++++ MATERIAL FOR THIS TASK ++++

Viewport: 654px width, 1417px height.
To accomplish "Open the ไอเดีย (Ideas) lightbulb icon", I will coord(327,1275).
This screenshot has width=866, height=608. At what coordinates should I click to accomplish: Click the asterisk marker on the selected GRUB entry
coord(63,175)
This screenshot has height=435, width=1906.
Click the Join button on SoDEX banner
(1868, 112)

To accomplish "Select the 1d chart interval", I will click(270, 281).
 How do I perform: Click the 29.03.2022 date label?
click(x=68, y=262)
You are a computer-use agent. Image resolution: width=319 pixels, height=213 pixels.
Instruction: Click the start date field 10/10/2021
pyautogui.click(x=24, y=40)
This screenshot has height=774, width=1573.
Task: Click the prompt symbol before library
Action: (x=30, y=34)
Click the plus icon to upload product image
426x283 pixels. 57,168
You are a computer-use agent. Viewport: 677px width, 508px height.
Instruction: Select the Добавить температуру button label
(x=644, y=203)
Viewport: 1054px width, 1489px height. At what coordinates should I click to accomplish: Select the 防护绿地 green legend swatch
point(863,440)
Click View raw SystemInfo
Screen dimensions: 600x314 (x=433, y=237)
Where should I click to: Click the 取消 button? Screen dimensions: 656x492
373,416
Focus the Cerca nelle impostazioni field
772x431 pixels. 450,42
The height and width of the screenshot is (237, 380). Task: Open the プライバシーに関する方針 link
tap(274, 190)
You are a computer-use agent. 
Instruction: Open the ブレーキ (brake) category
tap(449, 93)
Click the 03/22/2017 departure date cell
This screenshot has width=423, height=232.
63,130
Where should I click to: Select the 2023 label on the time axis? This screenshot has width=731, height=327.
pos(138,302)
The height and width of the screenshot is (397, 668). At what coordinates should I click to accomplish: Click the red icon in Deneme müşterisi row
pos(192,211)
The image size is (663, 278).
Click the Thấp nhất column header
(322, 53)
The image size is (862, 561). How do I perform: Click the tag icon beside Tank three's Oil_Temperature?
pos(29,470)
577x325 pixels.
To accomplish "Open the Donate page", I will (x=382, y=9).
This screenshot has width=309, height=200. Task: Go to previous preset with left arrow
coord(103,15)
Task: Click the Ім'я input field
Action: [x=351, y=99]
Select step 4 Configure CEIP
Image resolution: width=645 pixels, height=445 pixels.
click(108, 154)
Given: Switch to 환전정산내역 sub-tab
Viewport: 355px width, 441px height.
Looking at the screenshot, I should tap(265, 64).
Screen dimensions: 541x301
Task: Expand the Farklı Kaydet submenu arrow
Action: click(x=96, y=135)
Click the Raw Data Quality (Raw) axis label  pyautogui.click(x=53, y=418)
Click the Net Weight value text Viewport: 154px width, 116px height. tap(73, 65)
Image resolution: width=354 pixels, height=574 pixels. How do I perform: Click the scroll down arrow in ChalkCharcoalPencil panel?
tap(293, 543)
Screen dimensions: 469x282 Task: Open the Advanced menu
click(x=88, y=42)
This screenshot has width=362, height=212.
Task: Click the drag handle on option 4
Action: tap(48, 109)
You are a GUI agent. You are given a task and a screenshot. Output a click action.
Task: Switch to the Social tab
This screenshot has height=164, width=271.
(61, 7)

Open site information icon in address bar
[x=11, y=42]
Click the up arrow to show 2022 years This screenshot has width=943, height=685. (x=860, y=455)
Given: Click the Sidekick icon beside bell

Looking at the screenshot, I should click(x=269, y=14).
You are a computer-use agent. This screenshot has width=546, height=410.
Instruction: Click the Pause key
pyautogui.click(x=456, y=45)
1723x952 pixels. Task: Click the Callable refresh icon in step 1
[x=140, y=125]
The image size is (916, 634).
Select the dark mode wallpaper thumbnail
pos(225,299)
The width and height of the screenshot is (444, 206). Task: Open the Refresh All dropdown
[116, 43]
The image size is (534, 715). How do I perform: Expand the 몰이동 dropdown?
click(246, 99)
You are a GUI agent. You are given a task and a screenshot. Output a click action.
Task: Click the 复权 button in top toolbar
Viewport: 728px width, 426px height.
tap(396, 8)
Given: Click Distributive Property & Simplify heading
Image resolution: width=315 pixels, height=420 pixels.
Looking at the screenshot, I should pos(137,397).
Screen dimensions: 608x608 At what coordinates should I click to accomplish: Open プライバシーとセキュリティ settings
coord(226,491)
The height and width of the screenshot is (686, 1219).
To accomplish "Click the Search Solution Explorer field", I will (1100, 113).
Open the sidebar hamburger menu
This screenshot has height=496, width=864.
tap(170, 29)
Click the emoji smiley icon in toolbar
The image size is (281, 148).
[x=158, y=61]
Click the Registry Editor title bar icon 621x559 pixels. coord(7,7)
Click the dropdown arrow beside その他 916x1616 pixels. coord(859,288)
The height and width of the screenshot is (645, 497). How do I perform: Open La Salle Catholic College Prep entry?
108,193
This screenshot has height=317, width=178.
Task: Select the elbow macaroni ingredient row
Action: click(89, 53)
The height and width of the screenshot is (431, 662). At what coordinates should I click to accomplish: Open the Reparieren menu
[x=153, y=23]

++++

## [TASK]
All of the entries must be quoted exactly; please include each one.

## [SOLUTION]
Viewport: 654px width, 1417px height.
To accomplish "Open the ไอเดีย (Ideas) lightbulb icon", I will coord(327,1275).
This screenshot has width=866, height=608. At what coordinates should I click to accomplish: Click the asterisk marker on the selected GRUB entry
coord(63,175)
This screenshot has height=435, width=1906.
Click the Join button on SoDEX banner
(1868, 112)

To accomplish "Select the 1d chart interval", I will click(270, 281).
 How do I perform: Click the 29.03.2022 date label?
click(x=68, y=262)
You are a computer-use agent. Image resolution: width=319 pixels, height=213 pixels.
Instruction: Click the start date field 10/10/2021
pyautogui.click(x=24, y=40)
This screenshot has height=774, width=1573.
Task: Click the prompt symbol before library
Action: (x=30, y=34)
Click the plus icon to upload product image
426x283 pixels. 57,168
You are a computer-use agent. Viewport: 677px width, 508px height.
Instruction: Select the Добавить температуру button label
(x=644, y=203)
Viewport: 1054px width, 1489px height. At what coordinates should I click to accomplish: Select the 防护绿地 green legend swatch
point(863,440)
Click View raw SystemInfo
Screen dimensions: 600x314 (x=433, y=237)
Where should I click to: Click the 取消 button? Screen dimensions: 656x492
373,416
Focus the Cerca nelle impostazioni field
772x431 pixels. 450,42
The height and width of the screenshot is (237, 380). Task: Open the プライバシーに関する方針 link
tap(274, 190)
You are a computer-use agent. 
Instruction: Open the ブレーキ (brake) category
tap(449, 93)
Click the 03/22/2017 departure date cell
This screenshot has width=423, height=232.
63,130
Where should I click to: Select the 2023 label on the time axis? This screenshot has width=731, height=327.
pos(138,302)
The height and width of the screenshot is (397, 668). At what coordinates should I click to accomplish: Click the red icon in Deneme müşterisi row
pos(192,211)
The image size is (663, 278).
Click the Thấp nhất column header
(322, 53)
The image size is (862, 561). How do I perform: Click the tag icon beside Tank three's Oil_Temperature?
pos(29,470)
577x325 pixels.
To accomplish "Open the Donate page", I will (x=382, y=9).
This screenshot has width=309, height=200. Task: Go to previous preset with left arrow
coord(103,15)
Task: Click the Ім'я input field
Action: [x=351, y=99]
Select step 4 Configure CEIP
Image resolution: width=645 pixels, height=445 pixels.
click(108, 154)
Given: Switch to 환전정산내역 sub-tab
Viewport: 355px width, 441px height.
Looking at the screenshot, I should tap(265, 64).
Screen dimensions: 541x301
Task: Expand the Farklı Kaydet submenu arrow
Action: click(x=96, y=135)
Click the Raw Data Quality (Raw) axis label  pyautogui.click(x=53, y=418)
Click the Net Weight value text Viewport: 154px width, 116px height. tap(73, 65)
Image resolution: width=354 pixels, height=574 pixels. How do I perform: Click the scroll down arrow in ChalkCharcoalPencil panel?
tap(293, 543)
Screen dimensions: 469x282 Task: Open the Advanced menu
click(x=88, y=42)
This screenshot has width=362, height=212.
Task: Click the drag handle on option 4
Action: tap(48, 109)
You are a GUI agent. You are given a task and a screenshot. Output a click action.
Task: Switch to the Social tab
This screenshot has height=164, width=271.
(61, 7)

Open site information icon in address bar
[x=11, y=42]
Click the up arrow to show 2022 years This screenshot has width=943, height=685. (x=860, y=455)
Given: Click the Sidekick icon beside bell

Looking at the screenshot, I should click(x=269, y=14).
You are a computer-use agent. This screenshot has width=546, height=410.
Instruction: Click the Pause key
pyautogui.click(x=456, y=45)
1723x952 pixels. Task: Click the Callable refresh icon in step 1
[x=140, y=125]
The image size is (916, 634).
Select the dark mode wallpaper thumbnail
pos(225,299)
The width and height of the screenshot is (444, 206). Task: Open the Refresh All dropdown
[116, 43]
The image size is (534, 715). How do I perform: Expand the 몰이동 dropdown?
click(246, 99)
You are a GUI agent. You are given a task and a screenshot. Output a click action.
Task: Click the 复权 button in top toolbar
Viewport: 728px width, 426px height.
tap(396, 8)
Given: Click Distributive Property & Simplify heading
Image resolution: width=315 pixels, height=420 pixels.
Looking at the screenshot, I should pos(137,397).
Screen dimensions: 608x608 At what coordinates should I click to accomplish: Open プライバシーとセキュリティ settings
coord(226,491)
The height and width of the screenshot is (686, 1219).
To accomplish "Click the Search Solution Explorer field", I will (1100, 113).
Open the sidebar hamburger menu
This screenshot has height=496, width=864.
tap(170, 29)
Click the emoji smiley icon in toolbar
The image size is (281, 148).
[x=158, y=61]
Click the Registry Editor title bar icon 621x559 pixels. coord(7,7)
Click the dropdown arrow beside その他 916x1616 pixels. coord(859,288)
The height and width of the screenshot is (645, 497). How do I perform: Open La Salle Catholic College Prep entry?
108,193
This screenshot has height=317, width=178.
Task: Select the elbow macaroni ingredient row
Action: click(89, 53)
The height and width of the screenshot is (431, 662). At what coordinates should I click to accomplish: Open the Reparieren menu
[x=153, y=23]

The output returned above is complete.